I've got an 86 turbo with a manual boost control a K&N filter kit and a HKS cat-back exhaust . I can only adjust it so far until the engine breaks up or studders a little. It doesn't sound like like pinging so is this detonation? When i dial back the boost control a little it goes away. I always use high octane gas. Would a downpipe or colder plugs allow me to use more boost?


----------



## asleepz (Feb 24, 2004)

how much boost are you pushing until you get pre-detonation ( and yes that's what it is)

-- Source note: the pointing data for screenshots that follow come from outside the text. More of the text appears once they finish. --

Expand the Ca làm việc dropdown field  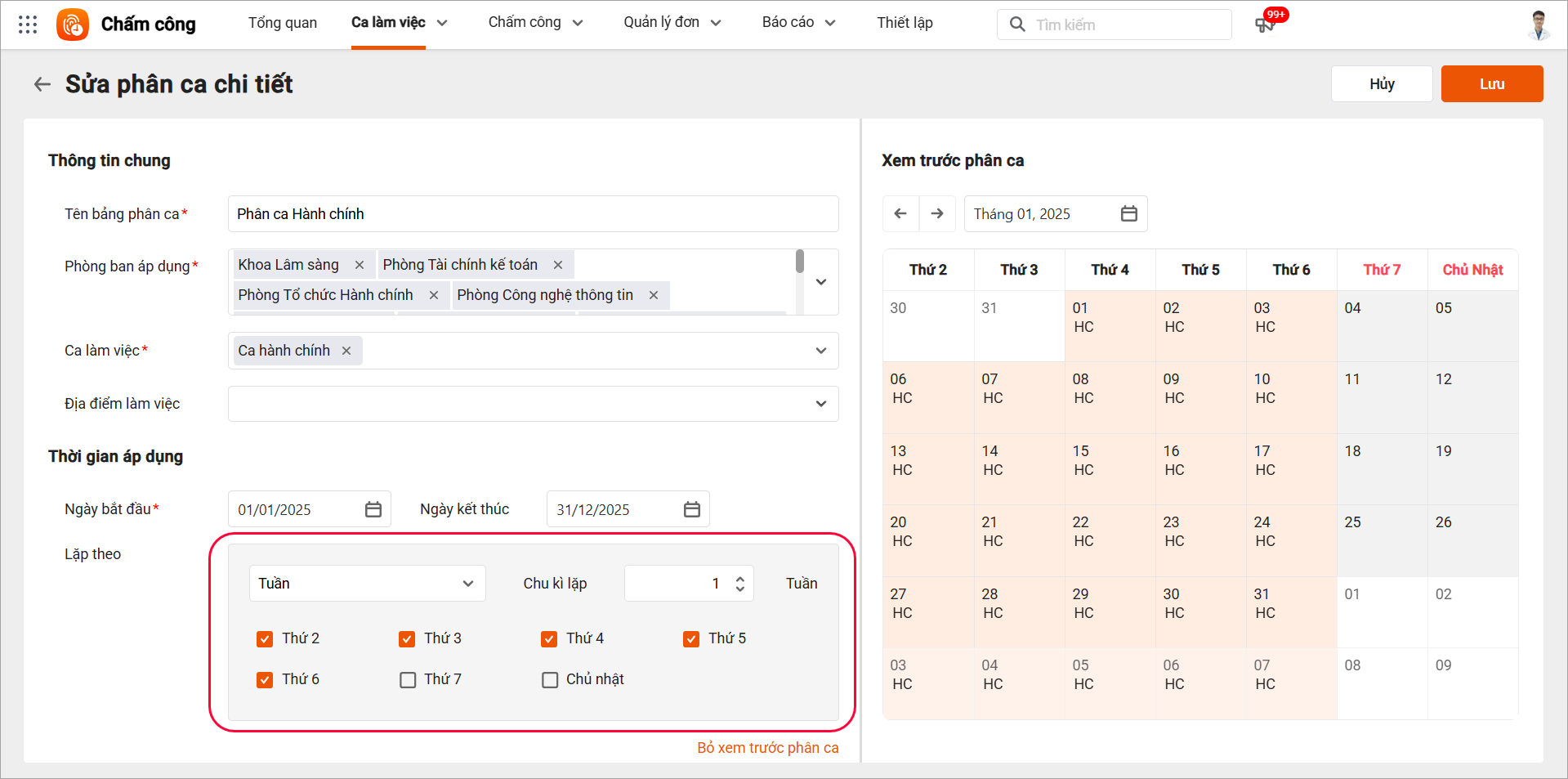pyautogui.click(x=820, y=351)
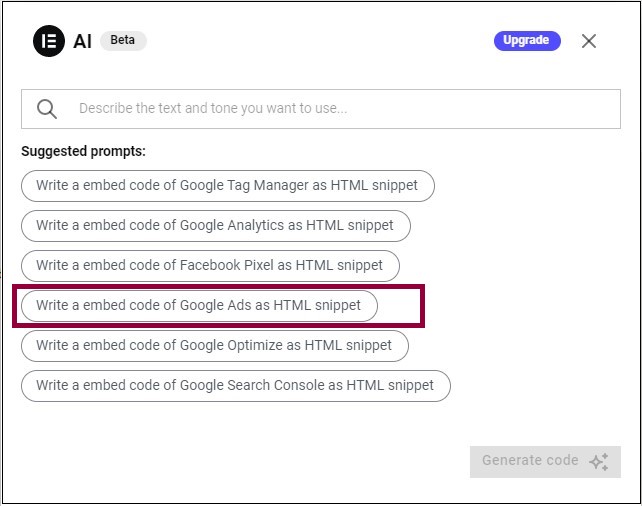This screenshot has height=506, width=642.
Task: Click the magnifier search icon
Action: [x=47, y=109]
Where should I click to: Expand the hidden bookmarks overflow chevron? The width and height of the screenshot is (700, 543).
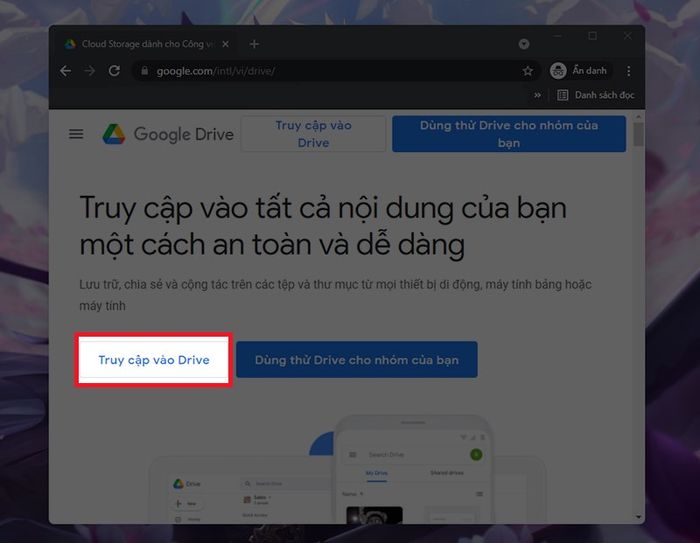[538, 95]
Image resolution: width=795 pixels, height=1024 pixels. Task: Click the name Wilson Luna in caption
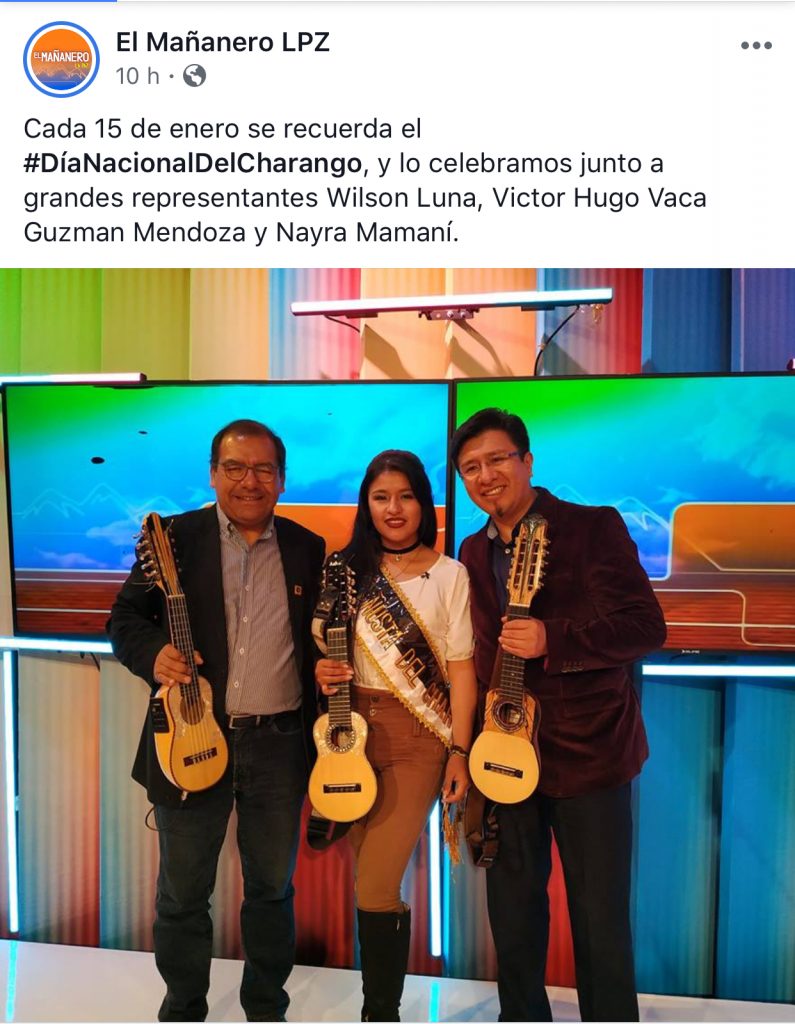point(401,198)
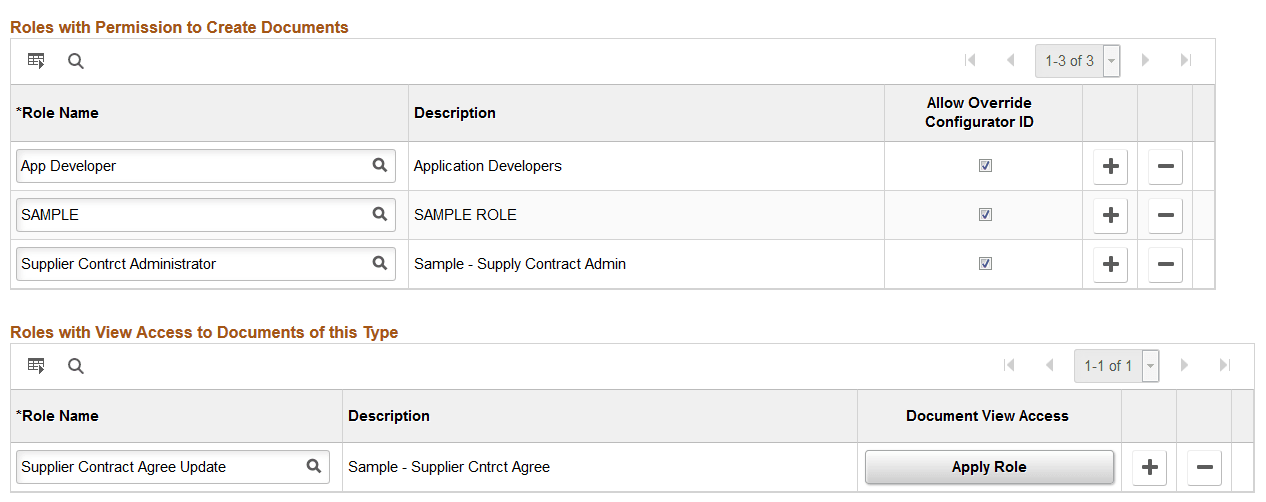Click Role Name header in View Access grid
This screenshot has width=1266, height=502.
point(58,416)
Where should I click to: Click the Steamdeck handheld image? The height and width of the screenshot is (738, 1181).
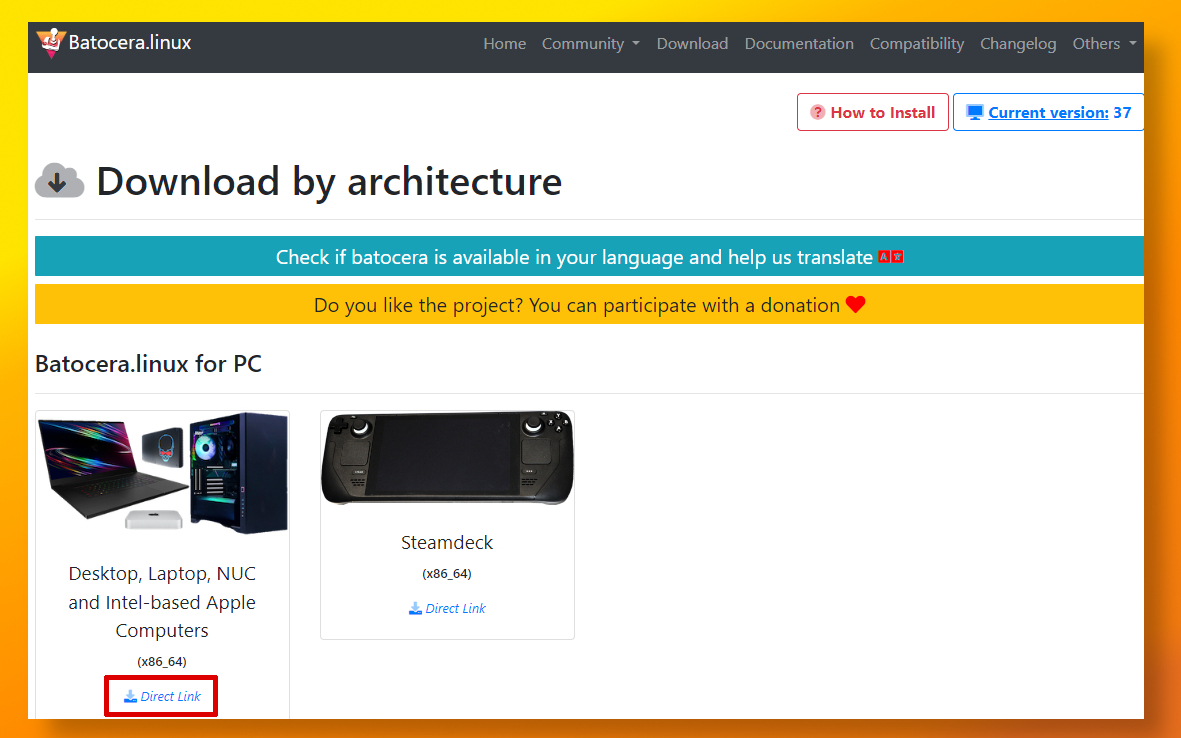[447, 458]

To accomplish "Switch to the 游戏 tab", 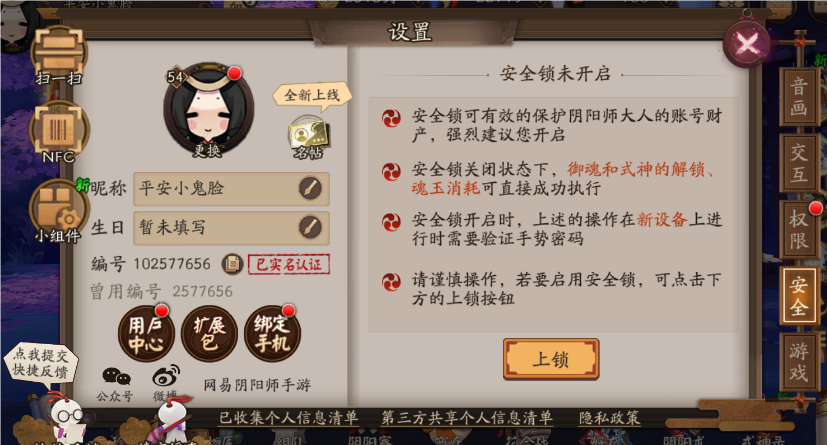I will coord(799,362).
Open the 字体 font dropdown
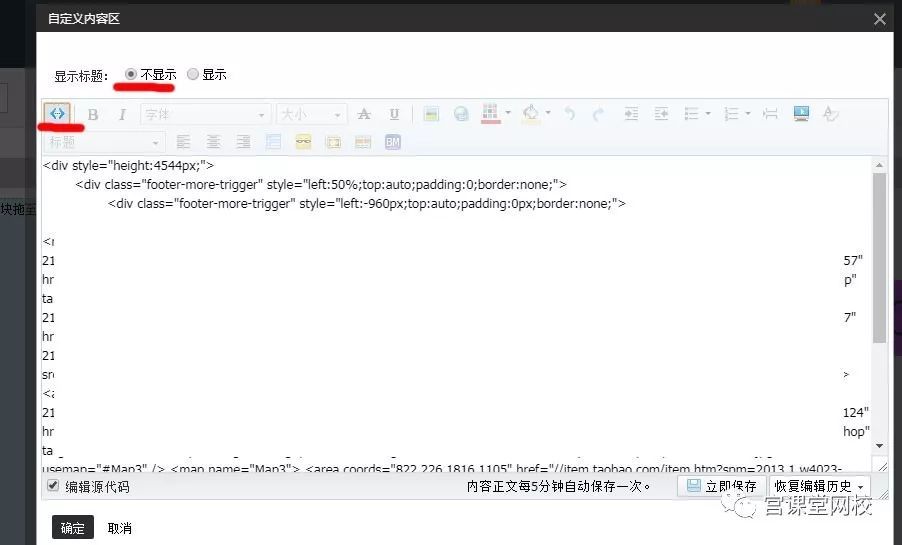Viewport: 902px width, 545px height. 205,114
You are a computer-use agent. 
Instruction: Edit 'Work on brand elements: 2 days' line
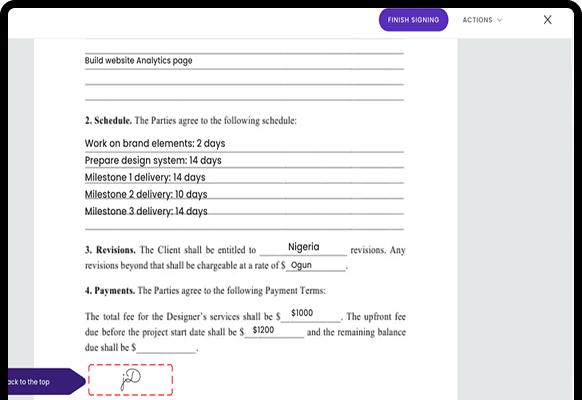(244, 144)
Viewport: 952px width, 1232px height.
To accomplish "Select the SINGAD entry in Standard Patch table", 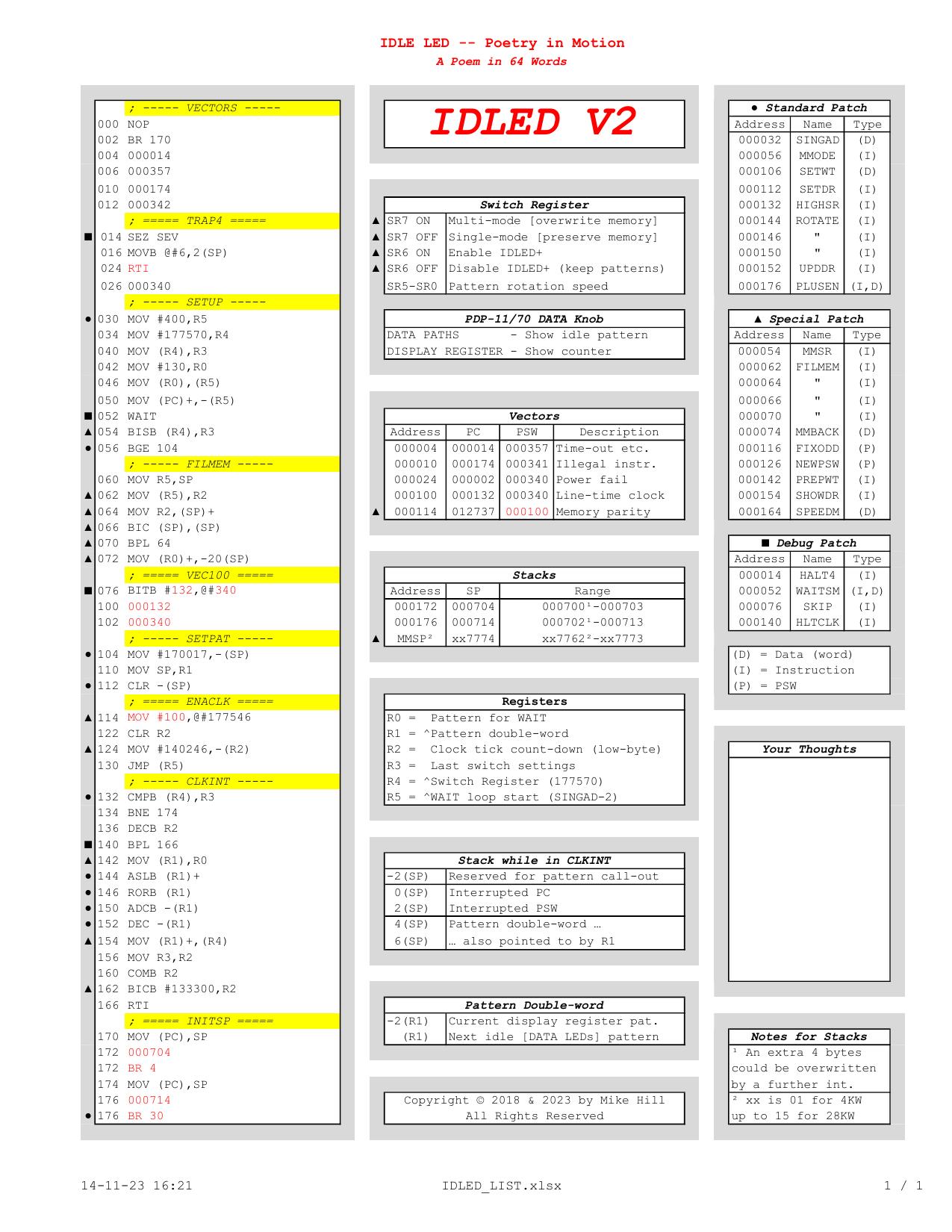I will pos(817,140).
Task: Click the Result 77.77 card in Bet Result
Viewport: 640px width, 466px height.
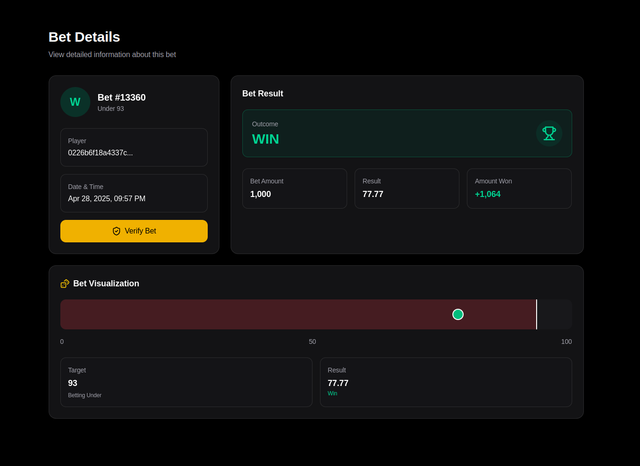Action: [x=407, y=188]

I wouldn't go over 14PSI MAX


----------



## Player1 (Apr 3, 2004)

*How much boost?*

This is a really low tech answer but the manual boost has a dial you turn. The less threads left showing the more the boost. I have to keep about five threads showing to keep the detonation down. I don't have a boost gauge except for the stock one on the car. The gauge goes past 7 and into the red.


----------



## asleepz (Feb 24, 2004)

Whoa Dude!!! You Need An Acurate Gauge Before You Start Tuning!!! Rip That Thing Off Before You Blow That Baby Up!!!!!!!


----------



## Zen31ZR (Mar 24, 2004)

Yes , definitely get a real boost guage. 
I'm running 15 psi with no issues , so you must be spiking quite a bit beyond that. I'd say you were getting into some MAF over-run , which will probably happen around 17-18 psi , I haven't tested that theory yet , though. Be careful , the studdering can be a side effect of the knock sensor wigging out because of knock and pulling timing into the negative. You may or may not actually hear the knock , depending on if the knock is in a cylinder near the firewall. Be careful with that , because knock WILL kill the stock head gaskets , for one , and heavy knock in even one cylinder WILL melt the piston.


----------



## JAMESZ (Mar 12, 2004)

Until you can measure how much boost your playing with take off the boost controller. You could do serious damage to your engine if you do not.


----------



## Player1 (Apr 3, 2004)

JAMESZ said:


> Until you can measure how much boost your playing with take off the boost controller. You could do serious damage to your engine if you do not.


----------



## Player1 (Apr 3, 2004)

Thanks...I'll dial back the controller until i get an accurate gauge.


----------